Alerta para a Amazônia

As telas de grandes dimensões foram necessárias para pintar a floresta Amazônica, uma série de trabalhos que ela realizou apenas de lembranças de infância. “Esses são os curumins tomando banho no rio, brincando no rio Amazonas. O rio é verde, um pouco marrom e as crianças têm este corte de cabelo tradicional de algumas tribos”, conta, ao mostrar um de seus quadros. “Eu não quis fazer um trabalho muito realista, só as silhuetas deles misturadas com a água”, descreve.

“Isso não é um retrato do índio, porque a fotografia do índio quem faz bem é o Sebastião Salgado [fotógrafo]. Isso aqui é um produto da minha imaginação e também das memórias que eu guardei do tempo que eu fui à Amazônia com o meu pai, quando eu tinha 21 anos”, diz.

“Este trabalho tem que ser visto de muito longe.
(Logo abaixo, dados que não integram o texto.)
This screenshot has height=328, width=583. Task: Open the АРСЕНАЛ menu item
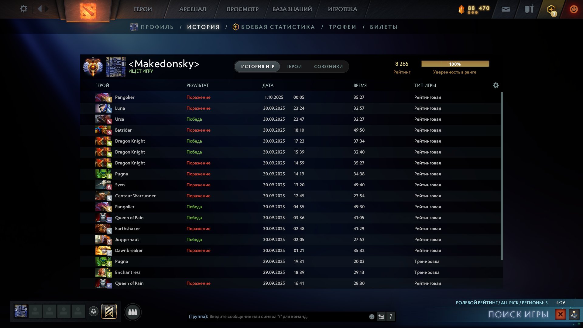[192, 9]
Porque a gente vê as manchas, as cores a textura. Quando se fica a seis metros, aí você vê a floresta e sente a umidade, as cores”, aponta ela, diante da tela de 14 metros de comprimento em que se vê grandes árvores e alguns indígenas.

“Quando eu vi como está queimando, como está sendo destruída e a falta de respeito com os seres que habitam na Amazônia, eu pensei: eu vou fazer o meu pedacinho, o que eu posso para mostrar o que é a Amazônia e como a gente tem que salvar o planeta, o pulmão da humanidade”, alerta.

Saudades do Brasil

Quando perguntada se tem saudade do Brasil, Dalva Duarte revela um misto de emoções. “A minha relação com o Brasil é muito estranha, porque eu tenho saudade, mas daquele Brasil que eu conheci nos anos 1970. Aquele Brasil que tinha uma energia, mesmo que estivéssemos na ditadura, tinha uma esperança e uma coisa muito forte”, relembra. “Agora, quando eu volto, a música mudou. Naquela época, tinha Caetano, Tom Jobim, Vinícius de Moraes, aquela música doce e gostosa. Hoje, é uma música que eu não gosto e não entendo mais. Eu tenho saudade das feiras, dos cheiros das frutas, das cores”, diz.
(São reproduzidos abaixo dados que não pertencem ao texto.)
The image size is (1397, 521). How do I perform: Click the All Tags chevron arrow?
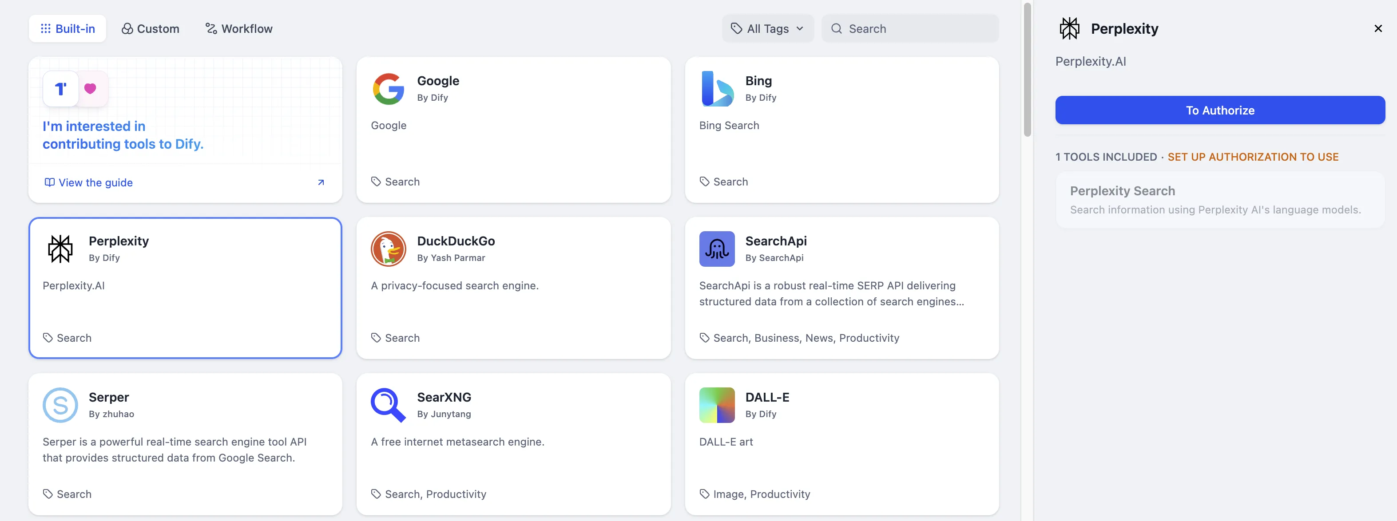click(799, 29)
“Hoje, quando eu chego no Brasil, eu fico insegura, eu tenho medo da violência. Eu não gosto de viajar porque tudo é difícil. Tudo é diferente. Eu acho que quando eu volto, eu fico procurando a minha juventude que não existe mais”, conclui.

A maranhense, que também tem cidadania americana e é casada com um arquiteto dos Estados Unidos, conta que é na França que ela se sente em casa. “A França é minha mãe. Eu amo tudo na França: a cultura, a língua, o povo, a maneira de viver, a facilidade, a segurança, a beleza. Eu me sinto acolhida aqui, valorizada. No Brasil eu não me sinto valorizada. No Brasil parece que eu tenho que justificar o que eu sou. Aqui não”, conclui.